▶ **WORK REQUIRED**: Take the data that follows and retype it word for word.

Records from a data collection:
--- START ---
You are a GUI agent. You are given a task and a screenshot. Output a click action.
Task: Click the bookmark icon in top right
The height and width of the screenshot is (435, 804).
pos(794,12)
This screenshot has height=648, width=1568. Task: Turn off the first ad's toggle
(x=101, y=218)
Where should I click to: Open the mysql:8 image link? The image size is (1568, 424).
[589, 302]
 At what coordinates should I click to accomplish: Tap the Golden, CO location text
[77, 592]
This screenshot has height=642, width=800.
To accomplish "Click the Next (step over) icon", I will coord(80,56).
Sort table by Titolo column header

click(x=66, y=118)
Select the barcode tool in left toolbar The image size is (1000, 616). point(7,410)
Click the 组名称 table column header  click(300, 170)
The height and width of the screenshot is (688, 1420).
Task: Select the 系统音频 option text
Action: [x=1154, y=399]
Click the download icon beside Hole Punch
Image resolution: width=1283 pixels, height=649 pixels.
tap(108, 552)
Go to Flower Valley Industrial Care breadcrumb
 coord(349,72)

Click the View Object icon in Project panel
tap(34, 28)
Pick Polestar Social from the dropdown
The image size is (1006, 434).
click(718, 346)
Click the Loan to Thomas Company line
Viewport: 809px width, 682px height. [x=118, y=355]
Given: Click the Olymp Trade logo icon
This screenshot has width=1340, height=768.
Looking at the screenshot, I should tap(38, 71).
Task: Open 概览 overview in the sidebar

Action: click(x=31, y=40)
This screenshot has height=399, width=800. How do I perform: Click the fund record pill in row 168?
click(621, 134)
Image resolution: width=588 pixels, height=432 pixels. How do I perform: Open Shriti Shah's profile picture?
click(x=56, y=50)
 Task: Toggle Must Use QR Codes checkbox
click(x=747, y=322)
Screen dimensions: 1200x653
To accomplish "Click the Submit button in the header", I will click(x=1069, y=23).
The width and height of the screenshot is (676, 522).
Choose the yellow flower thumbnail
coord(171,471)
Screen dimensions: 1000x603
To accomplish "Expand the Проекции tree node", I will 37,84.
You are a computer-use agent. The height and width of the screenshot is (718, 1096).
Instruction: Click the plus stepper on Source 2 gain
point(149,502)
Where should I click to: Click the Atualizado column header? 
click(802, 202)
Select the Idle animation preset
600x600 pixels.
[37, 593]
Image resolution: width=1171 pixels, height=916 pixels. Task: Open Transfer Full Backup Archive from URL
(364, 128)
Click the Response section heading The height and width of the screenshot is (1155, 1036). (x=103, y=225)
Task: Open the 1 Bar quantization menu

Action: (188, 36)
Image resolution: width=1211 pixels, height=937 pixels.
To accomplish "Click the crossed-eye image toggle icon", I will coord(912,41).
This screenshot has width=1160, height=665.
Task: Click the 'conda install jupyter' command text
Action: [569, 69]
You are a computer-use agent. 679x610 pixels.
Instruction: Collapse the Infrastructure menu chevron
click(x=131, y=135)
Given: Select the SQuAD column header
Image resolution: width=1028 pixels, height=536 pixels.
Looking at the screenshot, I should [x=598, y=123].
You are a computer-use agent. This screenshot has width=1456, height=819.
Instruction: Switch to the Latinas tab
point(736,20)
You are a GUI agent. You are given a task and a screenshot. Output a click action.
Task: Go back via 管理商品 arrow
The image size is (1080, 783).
--- END ---
▶ **SOLVED EXERCISE**:
You are a GUI agent. You are given a task and a screenshot. Output a click action.
Task: Click the bookmark icon in top right
The height and width of the screenshot is (435, 804).
pos(794,12)
This screenshot has height=648, width=1568. Task: Turn off the first ad's toggle
(x=101, y=218)
Where should I click to: Open the mysql:8 image link? The image size is (1568, 424).
[589, 302]
 At what coordinates should I click to accomplish: Tap the Golden, CO location text
[77, 592]
This screenshot has height=642, width=800.
To accomplish "Click the Next (step over) icon", I will coord(80,56).
Sort table by Titolo column header

click(x=66, y=118)
Select the barcode tool in left toolbar The image size is (1000, 616). point(7,410)
Click the 组名称 table column header  click(300, 170)
The height and width of the screenshot is (688, 1420).
Task: Select the 系统音频 option text
Action: [x=1154, y=399]
Click the download icon beside Hole Punch
Image resolution: width=1283 pixels, height=649 pixels.
tap(108, 552)
Go to Flower Valley Industrial Care breadcrumb
 coord(349,72)

Click the View Object icon in Project panel
tap(34, 28)
Pick Polestar Social from the dropdown
The image size is (1006, 434).
click(718, 346)
Click the Loan to Thomas Company line
Viewport: 809px width, 682px height. [x=118, y=355]
Given: Click the Olymp Trade logo icon
This screenshot has width=1340, height=768.
Looking at the screenshot, I should tap(38, 71).
Task: Open 概览 overview in the sidebar

Action: click(x=31, y=40)
This screenshot has height=399, width=800. How do I perform: Click the fund record pill in row 168?
click(621, 134)
Image resolution: width=588 pixels, height=432 pixels. How do I perform: Open Shriti Shah's profile picture?
click(x=56, y=50)
 Task: Toggle Must Use QR Codes checkbox
click(x=747, y=322)
Screen dimensions: 1200x653
To accomplish "Click the Submit button in the header", I will click(x=1069, y=23).
The width and height of the screenshot is (676, 522).
Choose the yellow flower thumbnail
coord(171,471)
Screen dimensions: 1000x603
To accomplish "Expand the Проекции tree node", I will 37,84.
You are a computer-use agent. The height and width of the screenshot is (718, 1096).
Instruction: Click the plus stepper on Source 2 gain
point(149,502)
Where should I click to: Click the Atualizado column header? 
click(802, 202)
Select the Idle animation preset
600x600 pixels.
[37, 593]
Image resolution: width=1171 pixels, height=916 pixels. Task: Open Transfer Full Backup Archive from URL
(364, 128)
Click the Response section heading The height and width of the screenshot is (1155, 1036). (x=103, y=225)
Task: Open the 1 Bar quantization menu

Action: (188, 36)
Image resolution: width=1211 pixels, height=937 pixels.
To accomplish "Click the crossed-eye image toggle icon", I will coord(912,41).
This screenshot has width=1160, height=665.
Task: Click the 'conda install jupyter' command text
Action: [569, 69]
You are a computer-use agent. 679x610 pixels.
Instruction: Collapse the Infrastructure menu chevron
click(x=131, y=135)
Given: Select the SQuAD column header
Image resolution: width=1028 pixels, height=536 pixels.
Looking at the screenshot, I should [x=598, y=123].
You are a computer-use agent. This screenshot has width=1456, height=819.
Instruction: Switch to the Latinas tab
point(736,20)
You are a GUI agent. You are given a task and a screenshot. Output a click action.
Task: Go back via 管理商品 arrow
The image size is (1080, 783).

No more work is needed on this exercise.